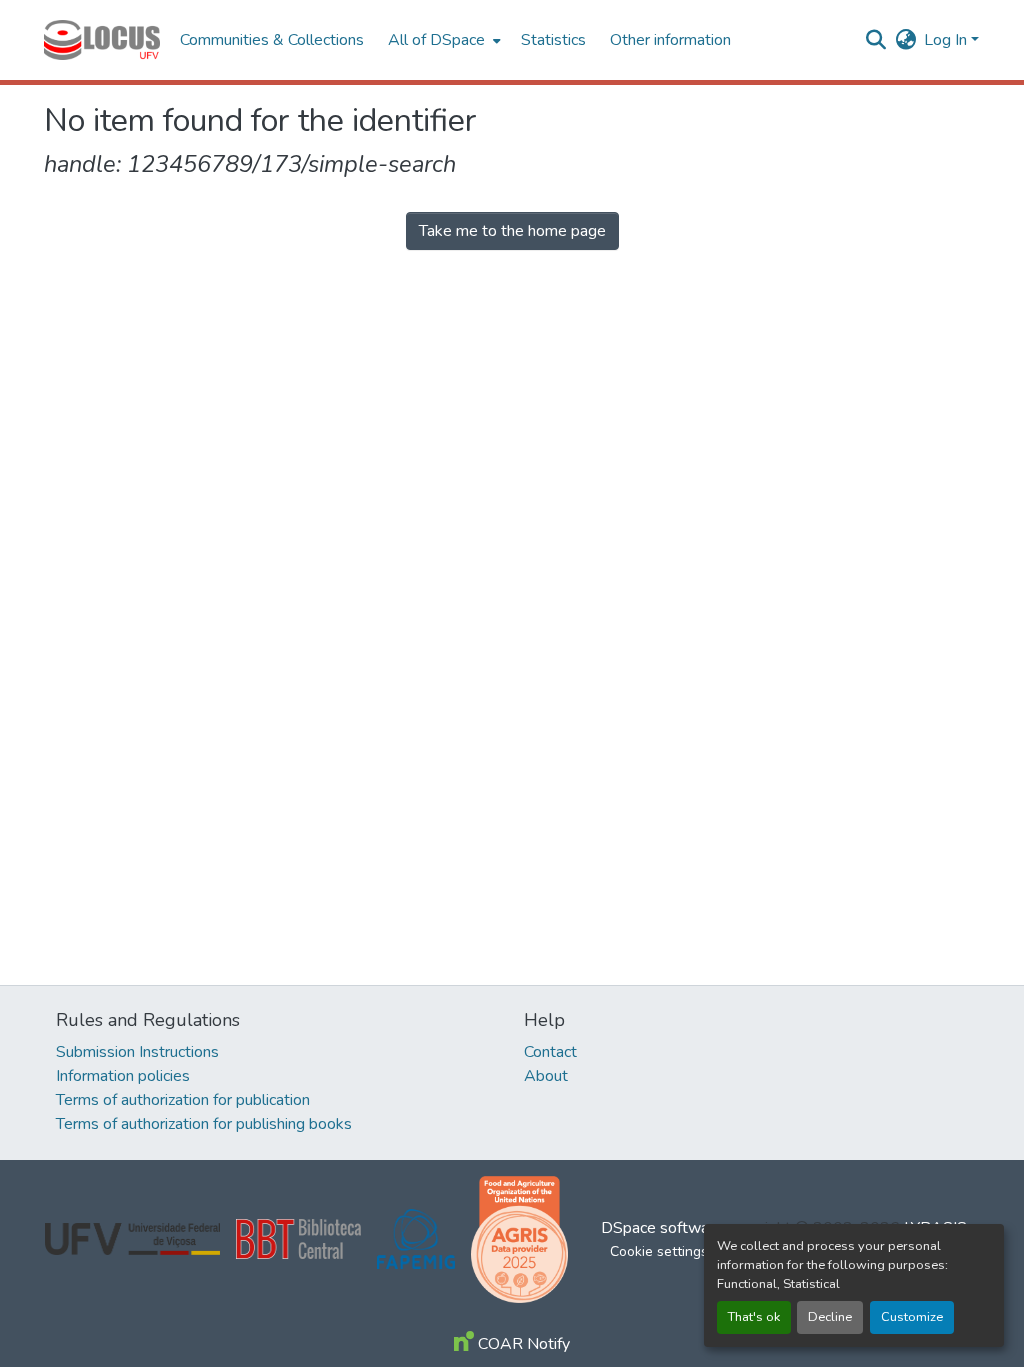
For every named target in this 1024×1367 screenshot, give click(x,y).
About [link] (546, 1076)
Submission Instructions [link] (137, 1052)
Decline (830, 1317)
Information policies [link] (123, 1076)
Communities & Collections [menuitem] (272, 40)
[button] (102, 40)
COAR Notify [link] (522, 1344)
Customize (912, 1317)
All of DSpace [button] (436, 40)
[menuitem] (442, 40)
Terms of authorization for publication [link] (183, 1100)
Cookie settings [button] (659, 1251)
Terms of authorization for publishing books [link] (204, 1124)
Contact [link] (550, 1052)
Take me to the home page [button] (512, 231)
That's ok (754, 1317)
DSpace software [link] (662, 1228)
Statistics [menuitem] (553, 40)
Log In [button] (947, 40)
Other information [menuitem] (670, 40)
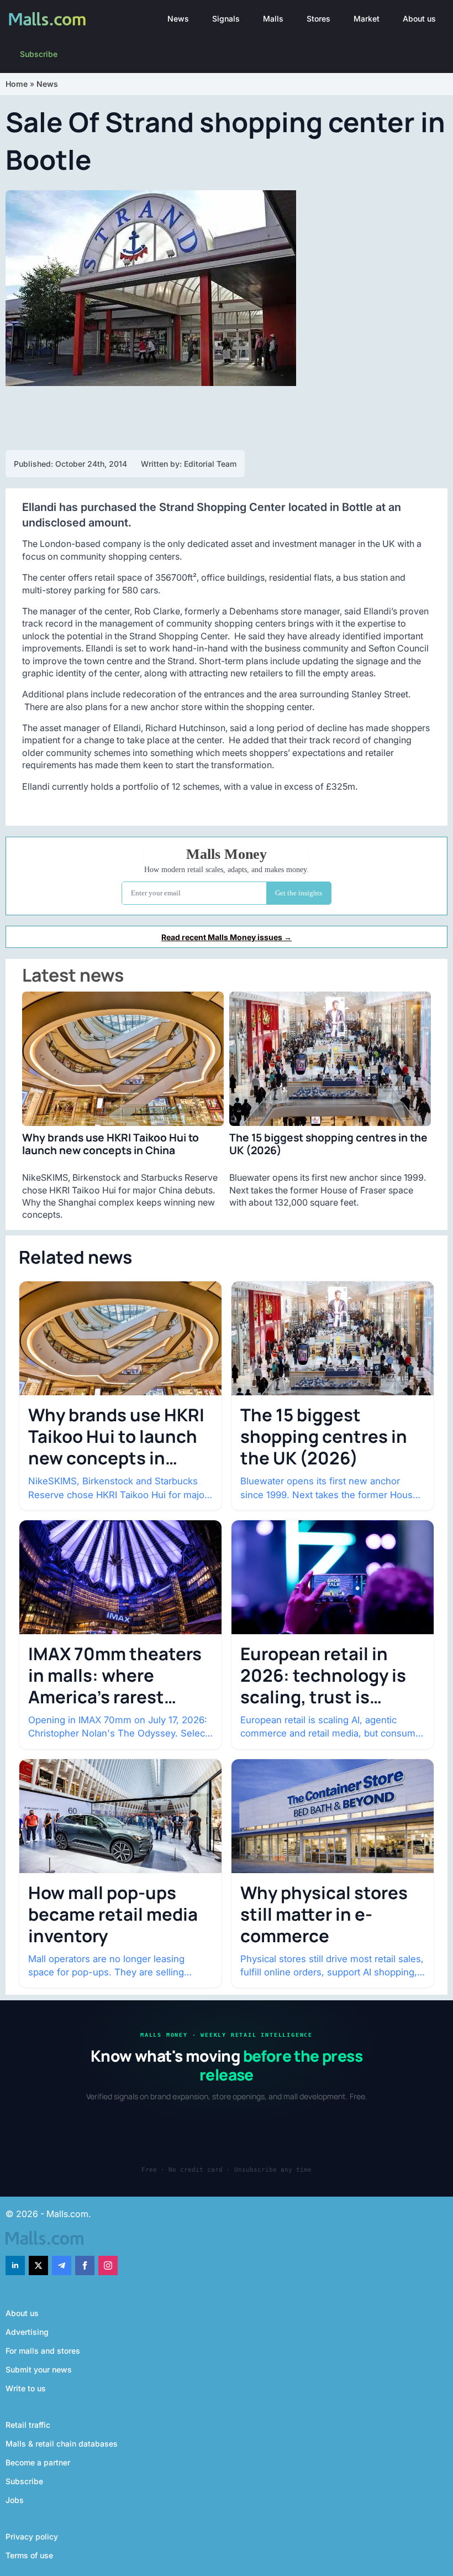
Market (367, 18)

• [Assigned task] Say again, exactly, only those lines of the records that run from the start through the line with "Log In [button] (947, 40)". Pictures are to be skipped.

• [Solution to this task]
For every named target in this 1024×1367 screenshot, give click(x,y).
About [link] (546, 1076)
Submission Instructions [link] (137, 1052)
Decline (830, 1317)
Information policies [link] (123, 1076)
Communities & Collections [menuitem] (272, 40)
[button] (102, 40)
COAR Notify [link] (522, 1344)
Customize (912, 1317)
All of DSpace [button] (436, 40)
[menuitem] (442, 40)
Terms of authorization for publication [link] (183, 1100)
Cookie settings [button] (659, 1251)
Terms of authorization for publishing books [link] (204, 1124)
Contact [link] (550, 1052)
Take me to the home page [button] (512, 231)
That's ok (754, 1317)
DSpace software [link] (662, 1228)
Statistics [menuitem] (553, 40)
Log In [button] (947, 40)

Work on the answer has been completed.